• Terra

Your How-To Plan for a Stressful Event


Planning for stress can be the difference between feeling awful and full of regret to walking away maintaining your self-respect.

So, let’s do this.


Here is a worksheet you can use when you know you have a stressful thing coming up:


Start here:

1. What is the thing coming up? Be specific in describing it. For example: I have to talk with my boss about how I am being treated {it is important to describe how you are being treated}.

2. What are worried about? Describe what you think may happen. Continuing the example: I am afraid my boss will fly off the handle and start yelling at me.


3. How can you prepare yourself physically to be less emotionally vulnerable to this stress? Try the TEASE (below)

  • T – Making sure you are treating any physical illness and taking any prescribed medications. When your physical body is out of whack, you are not functioning at 100% mentally.
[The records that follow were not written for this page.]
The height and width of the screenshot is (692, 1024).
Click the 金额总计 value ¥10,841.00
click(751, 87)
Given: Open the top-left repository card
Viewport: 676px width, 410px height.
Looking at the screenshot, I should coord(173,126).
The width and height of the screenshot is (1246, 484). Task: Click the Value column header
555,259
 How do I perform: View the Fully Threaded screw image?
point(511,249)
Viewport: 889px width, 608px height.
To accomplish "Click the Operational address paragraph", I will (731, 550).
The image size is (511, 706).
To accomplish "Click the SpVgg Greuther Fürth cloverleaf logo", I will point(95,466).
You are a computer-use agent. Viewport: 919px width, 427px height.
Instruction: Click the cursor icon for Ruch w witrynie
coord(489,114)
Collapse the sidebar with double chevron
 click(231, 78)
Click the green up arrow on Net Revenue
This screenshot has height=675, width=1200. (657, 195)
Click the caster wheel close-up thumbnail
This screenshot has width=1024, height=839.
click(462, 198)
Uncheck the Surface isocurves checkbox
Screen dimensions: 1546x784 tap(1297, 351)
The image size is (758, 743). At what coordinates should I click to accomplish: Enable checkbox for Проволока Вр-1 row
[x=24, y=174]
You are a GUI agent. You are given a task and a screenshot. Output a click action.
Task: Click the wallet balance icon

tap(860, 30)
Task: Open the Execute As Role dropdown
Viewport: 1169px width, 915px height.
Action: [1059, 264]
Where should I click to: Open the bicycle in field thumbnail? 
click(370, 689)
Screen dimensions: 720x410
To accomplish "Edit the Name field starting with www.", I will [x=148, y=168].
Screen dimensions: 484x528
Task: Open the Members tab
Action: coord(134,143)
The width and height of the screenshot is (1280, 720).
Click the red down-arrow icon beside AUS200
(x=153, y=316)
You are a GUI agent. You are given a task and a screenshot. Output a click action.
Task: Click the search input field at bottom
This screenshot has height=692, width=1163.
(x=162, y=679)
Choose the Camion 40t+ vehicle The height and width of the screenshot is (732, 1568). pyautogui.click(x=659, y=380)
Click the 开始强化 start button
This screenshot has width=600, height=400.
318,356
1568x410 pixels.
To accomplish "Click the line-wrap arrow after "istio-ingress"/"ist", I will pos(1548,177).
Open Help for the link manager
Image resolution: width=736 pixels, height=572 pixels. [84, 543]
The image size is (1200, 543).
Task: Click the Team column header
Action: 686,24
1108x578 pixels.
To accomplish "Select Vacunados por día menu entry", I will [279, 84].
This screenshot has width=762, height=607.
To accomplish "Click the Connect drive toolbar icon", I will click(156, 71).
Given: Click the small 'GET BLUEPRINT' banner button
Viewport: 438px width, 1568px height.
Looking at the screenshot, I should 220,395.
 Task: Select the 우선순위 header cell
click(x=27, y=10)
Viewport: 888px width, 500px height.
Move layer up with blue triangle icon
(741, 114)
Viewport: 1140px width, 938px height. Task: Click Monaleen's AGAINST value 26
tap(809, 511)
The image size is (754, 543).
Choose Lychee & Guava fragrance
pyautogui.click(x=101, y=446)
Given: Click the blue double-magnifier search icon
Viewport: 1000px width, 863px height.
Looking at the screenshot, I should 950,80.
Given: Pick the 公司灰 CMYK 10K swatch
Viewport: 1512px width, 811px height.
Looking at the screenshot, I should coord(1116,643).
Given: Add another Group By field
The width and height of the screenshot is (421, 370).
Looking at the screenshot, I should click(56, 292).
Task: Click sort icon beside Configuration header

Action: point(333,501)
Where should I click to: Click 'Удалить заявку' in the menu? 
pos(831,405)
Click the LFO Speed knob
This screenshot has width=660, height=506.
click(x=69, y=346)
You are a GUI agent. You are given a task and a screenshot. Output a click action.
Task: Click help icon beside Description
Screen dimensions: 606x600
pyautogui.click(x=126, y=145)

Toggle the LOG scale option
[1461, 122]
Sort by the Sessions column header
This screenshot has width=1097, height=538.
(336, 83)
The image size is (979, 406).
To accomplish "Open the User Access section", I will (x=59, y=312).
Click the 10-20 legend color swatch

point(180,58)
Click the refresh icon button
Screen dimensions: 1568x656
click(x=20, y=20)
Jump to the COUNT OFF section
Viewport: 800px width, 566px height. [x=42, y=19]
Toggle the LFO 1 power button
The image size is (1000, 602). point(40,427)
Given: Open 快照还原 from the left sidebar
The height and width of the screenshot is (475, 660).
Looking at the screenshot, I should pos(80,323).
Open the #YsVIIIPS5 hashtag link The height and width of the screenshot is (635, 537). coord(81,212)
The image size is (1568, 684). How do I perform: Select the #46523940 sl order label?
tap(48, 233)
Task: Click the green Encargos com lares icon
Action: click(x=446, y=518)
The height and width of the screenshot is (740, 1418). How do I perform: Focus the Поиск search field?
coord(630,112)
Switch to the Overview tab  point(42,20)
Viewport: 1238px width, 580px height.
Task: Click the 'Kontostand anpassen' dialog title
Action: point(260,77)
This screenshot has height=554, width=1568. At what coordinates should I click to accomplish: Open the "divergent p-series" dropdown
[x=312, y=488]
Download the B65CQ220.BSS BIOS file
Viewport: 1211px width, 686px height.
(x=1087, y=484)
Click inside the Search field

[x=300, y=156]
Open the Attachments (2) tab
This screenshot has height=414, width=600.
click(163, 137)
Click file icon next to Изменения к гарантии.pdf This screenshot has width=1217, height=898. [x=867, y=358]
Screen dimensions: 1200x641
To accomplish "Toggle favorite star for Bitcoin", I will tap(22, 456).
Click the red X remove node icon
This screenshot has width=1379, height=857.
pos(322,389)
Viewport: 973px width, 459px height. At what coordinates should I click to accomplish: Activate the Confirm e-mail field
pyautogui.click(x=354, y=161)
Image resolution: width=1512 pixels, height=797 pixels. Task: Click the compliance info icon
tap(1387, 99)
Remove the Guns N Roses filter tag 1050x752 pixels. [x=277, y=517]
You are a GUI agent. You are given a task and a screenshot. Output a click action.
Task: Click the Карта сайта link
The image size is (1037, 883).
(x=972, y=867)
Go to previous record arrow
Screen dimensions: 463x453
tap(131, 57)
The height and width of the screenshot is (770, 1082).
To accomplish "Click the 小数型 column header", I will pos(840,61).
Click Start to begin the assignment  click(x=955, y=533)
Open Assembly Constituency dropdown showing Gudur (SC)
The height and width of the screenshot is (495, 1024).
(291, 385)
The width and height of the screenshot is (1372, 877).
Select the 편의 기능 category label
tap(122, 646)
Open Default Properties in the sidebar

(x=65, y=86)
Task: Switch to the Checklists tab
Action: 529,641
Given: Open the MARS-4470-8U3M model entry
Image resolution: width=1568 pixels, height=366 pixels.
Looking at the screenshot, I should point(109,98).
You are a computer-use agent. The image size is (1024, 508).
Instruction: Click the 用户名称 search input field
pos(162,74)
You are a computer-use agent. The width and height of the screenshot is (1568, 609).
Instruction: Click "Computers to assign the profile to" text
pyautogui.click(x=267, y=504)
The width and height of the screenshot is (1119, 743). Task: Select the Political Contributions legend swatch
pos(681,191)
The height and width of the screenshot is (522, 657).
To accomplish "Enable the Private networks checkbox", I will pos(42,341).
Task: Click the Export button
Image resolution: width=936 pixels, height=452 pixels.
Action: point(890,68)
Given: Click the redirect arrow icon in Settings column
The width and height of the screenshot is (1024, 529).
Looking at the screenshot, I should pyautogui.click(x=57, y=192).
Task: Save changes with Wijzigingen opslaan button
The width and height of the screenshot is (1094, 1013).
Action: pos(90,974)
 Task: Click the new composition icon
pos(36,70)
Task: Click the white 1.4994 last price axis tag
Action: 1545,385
  • E – Are you eating how your body needs to be fed? Taking in enough water? (such as: if you are lactose intolerant, stay away from lactose.)

  • A – Are you using mood-altering substances? (like caffeine, sugar, alcohol/drugs.)

  • S – How is your sleep? I cannot STRESS this enough. Sleep has to be a priority. The average adult needs 7-9 hours of sleep each night. What do you need? Me? I know I need 7 hours when I am working out regularly and 9 hours when I am not. It is important to know what you need.

  • E – Exercise/Movement. Are you moving your body every day?


4. When it comes to your worry or concerns about this thing coming up, how would you deal with this concern if it came true? What coping or problem-solving skills do you want to use? Be specific.


Continuing with our boss example: I might schedule this meeting and ask for someone from Human Resources to be present. Or, I might have the meeting and if my boss starts yelling, I would respectfully ask them to lower their voice and ask for a break if their behavior does not change. I would also plan to use breathing techniques to regulate my own emotions during this time.

5. This one is IMPORTANT -- Imagine yourself IN the situation effectively doing these things and rehearse it over and over again in your mind until it no longer feels intense.


6. Plan something relaxing after you have rehearsed. You need it.